Question

Two gases X (Molecular weight ${{M}_{X}}$) and Y (Molecular weight ${{M}_{Y}},{{M}_{Y}}>{{M}_{X}}$) are at the same temperature in T in two different containers. Their root mean square velocities are ${{C}_{X}}\text{ and }{{\text{C}}_{Y}}$ respectively. If the average kinetic energies per molecule of the two gases are X and Y are ${{E}_{X}}\text{ and }{{\text{E}}_{Y}}$ respectively then which of the following relation(s) is (are) true?
[A] ${{E}_{X}}>{{E}_{Y}}$
[B] ${{C}_{X}}>{{C}_{Y}}$
[C] ${{E}_{X}}={{E}_{Y}}=\dfrac{3}{2}RT$
[D] ${{E}_{X}}={{E}_{Y}}=\dfrac{3}{2}{{K}_{B}}T$

Answer 1

Hint: To solve this question, simply use the respective formulas to find out the root mean square velocity and the average kinetic energy of both the gases. Comparing them will give us the correct options. To find the root mean square velocity, use \[C=\sqrt{\dfrac{3RT}{M}}\] and to find out the average kinetic energy use the formula of kinetic energy, $K.E=\dfrac{3}{2}nRT$.

Complete answer:
In the question, the options that are given to us are related to the average kinetic energy and their root mean square velocities. To find out which options are correct, let us calculate the average kinetic energy and the root mean square velocities of the two gases.
Firstly, we know that the formula to find out the root mean square velocity is
     \[C=\sqrt{\dfrac{3RT}{M}}\]
Where, C is the root mean square velocity, R is the universal gas constant, T is the temperature and M is the molecular mass.
Here, both the gases are at the same temperature T. Therefore, the root mean square velocity of both the gases will be-
${{C}_{X}}=\sqrt{\dfrac{3RT}{{{M}_{X}}}}\text{ and }{{C}_{Y}}=\sqrt{\dfrac{3RT}{{{M}_{Y}}}}$
As we can see that the root mean square velocity is indirectly proportional to the molecular masses of the gases, we can write that
     \[\dfrac{{{C}_{X}}}{{{C}_{Y}}}=\sqrt{\dfrac{{{M}_{Y}}}{{{M}_{X}}}}\]
As it is given in the question that ${{M}_{Y}}>{{M}_{X}}$, therefore, ${{C}_{X}}>{{C}_{Y}}$.
Therefore, option [B] is correct.
Now let us calculate the average kinetic energy of the two gases.
We know that kinetic energy can be written as $K.E=\dfrac{3}{2}nRT$ where, ‘n’ is the number of moles.
Therefore, option [C] is incorrect, as it does not consider the number of moles.
In option [D] we have ${{E}_{X}}={{E}_{Y}}=\dfrac{3}{2}{{K}_{B}}T$ where, ${{K}_{B}}$ is the Boltzmann’s constant which gives us an alternative form of the ideal gas equation as $pV=NKT$.
Similarly, we can say that here, nR is replaced by ${{K}_{B}}$ on the introduction of Boltzmann’s constant. Therefore, option [D] is correct.
As ${{E}_{X}}={{E}_{Y}}=\dfrac{3}{2}{{K}_{B}}T$ is correct, ${{E}_{X}}>{{E}_{Y}}$ cannot be true.

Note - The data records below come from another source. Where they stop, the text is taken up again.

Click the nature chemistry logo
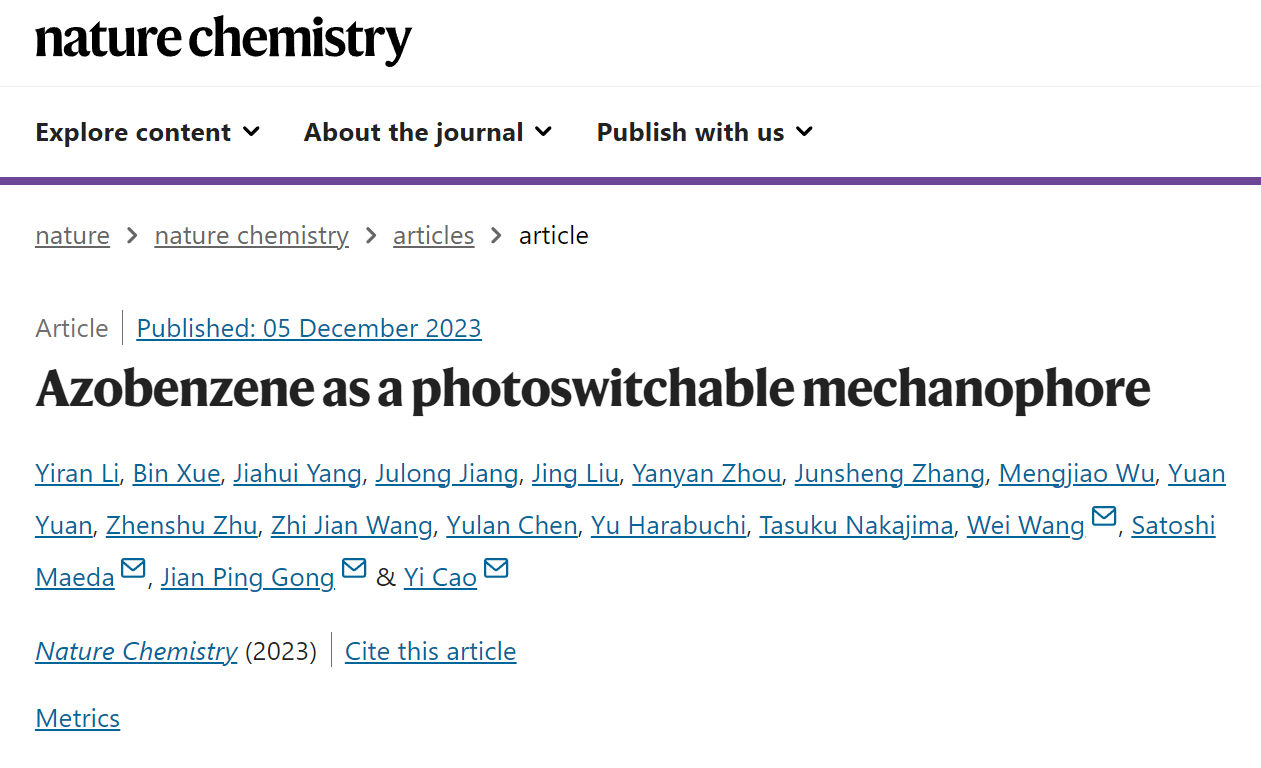The height and width of the screenshot is (768, 1261). pos(223,39)
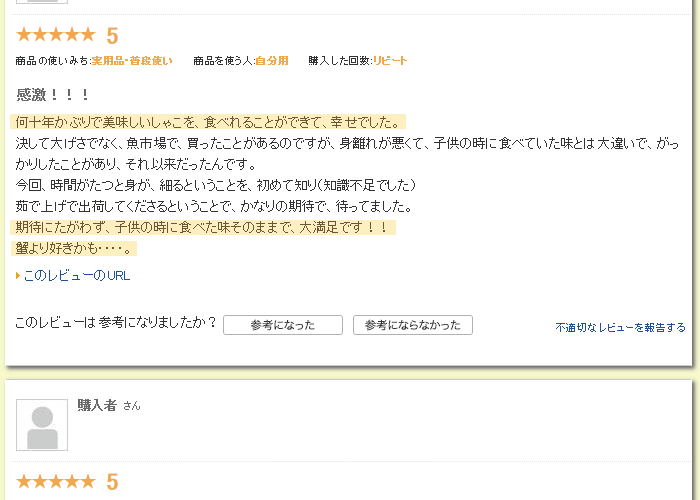Click the orange arrow beside このレビューのURL
This screenshot has width=700, height=500.
click(x=18, y=275)
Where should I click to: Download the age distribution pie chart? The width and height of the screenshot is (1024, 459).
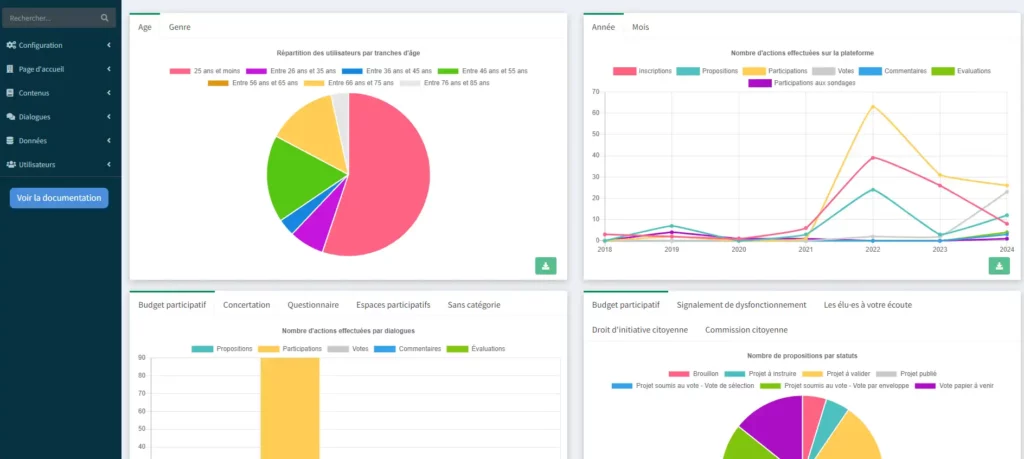click(x=546, y=266)
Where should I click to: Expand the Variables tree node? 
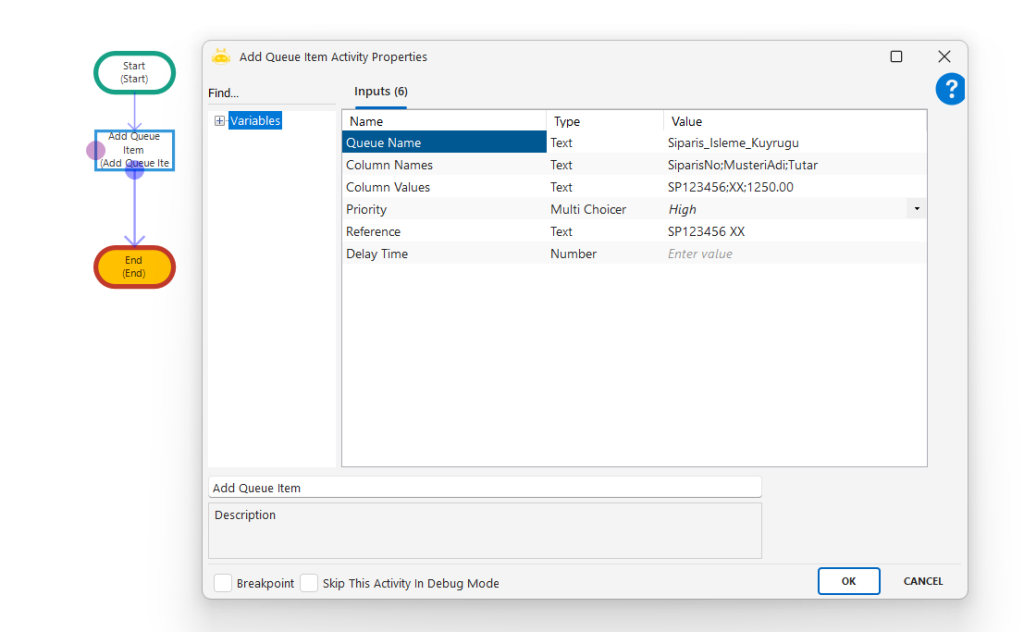(x=220, y=121)
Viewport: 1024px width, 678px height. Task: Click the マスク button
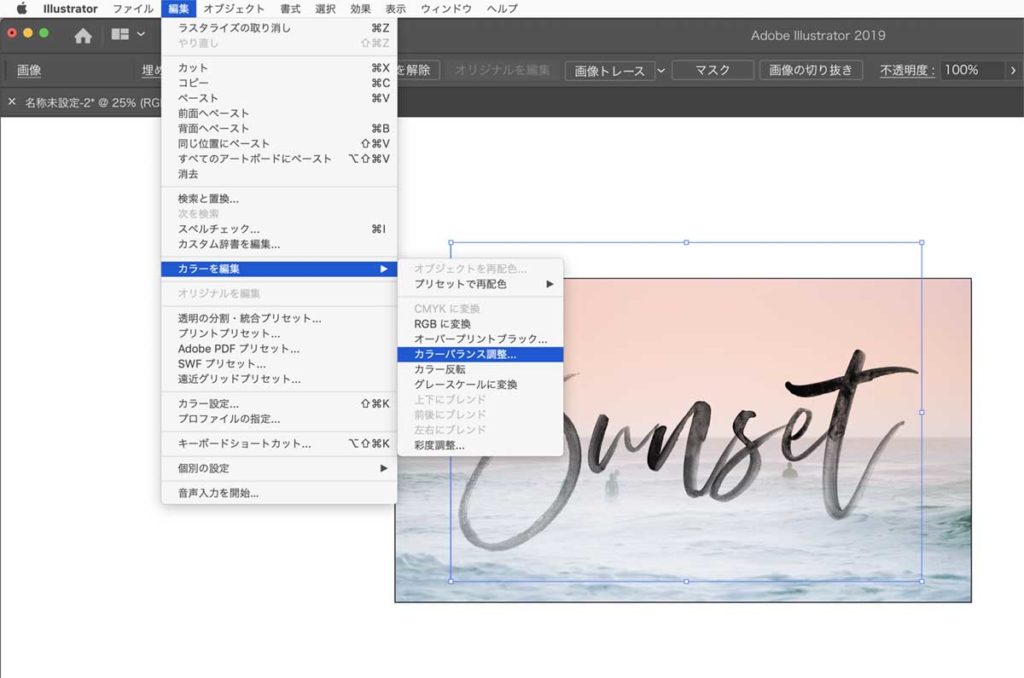(x=711, y=71)
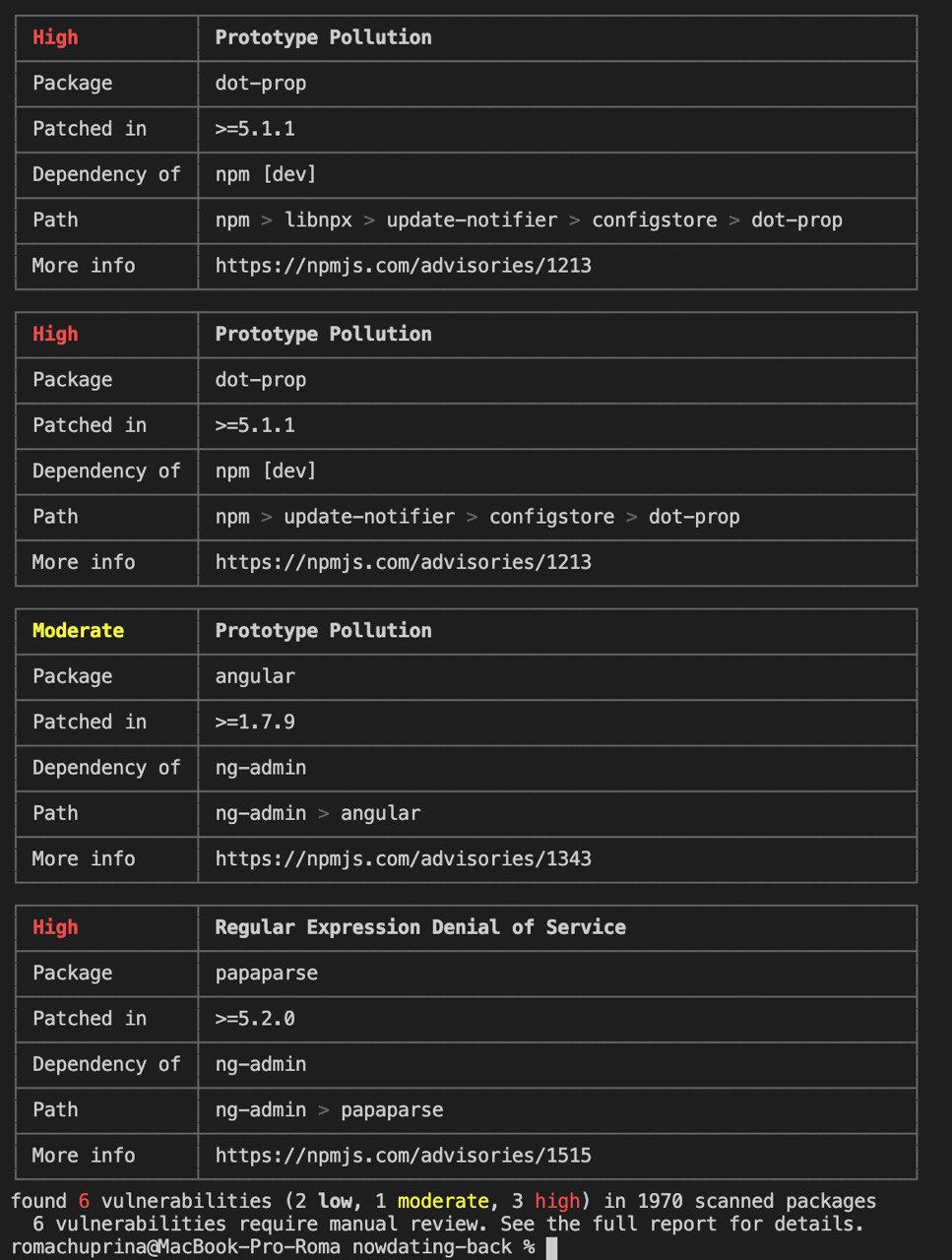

Therefore, the correct options are option [B] ${{C}_{X}}>{{C}_{Y}}$ and option [D] ${{E}_{X}}={{E}_{Y}}=\dfrac{3}{2}{{K}_{B}}T$.

Note: The Boltzmann’s constant is proportionality constant and it gives us a relation between the kinetic energy of the particles in a gas and the temperature of the gas. It shows that the average kinetic translational energy is $\dfrac{1}{2}m{{v}^{2}}=\dfrac{3}{2}KT$.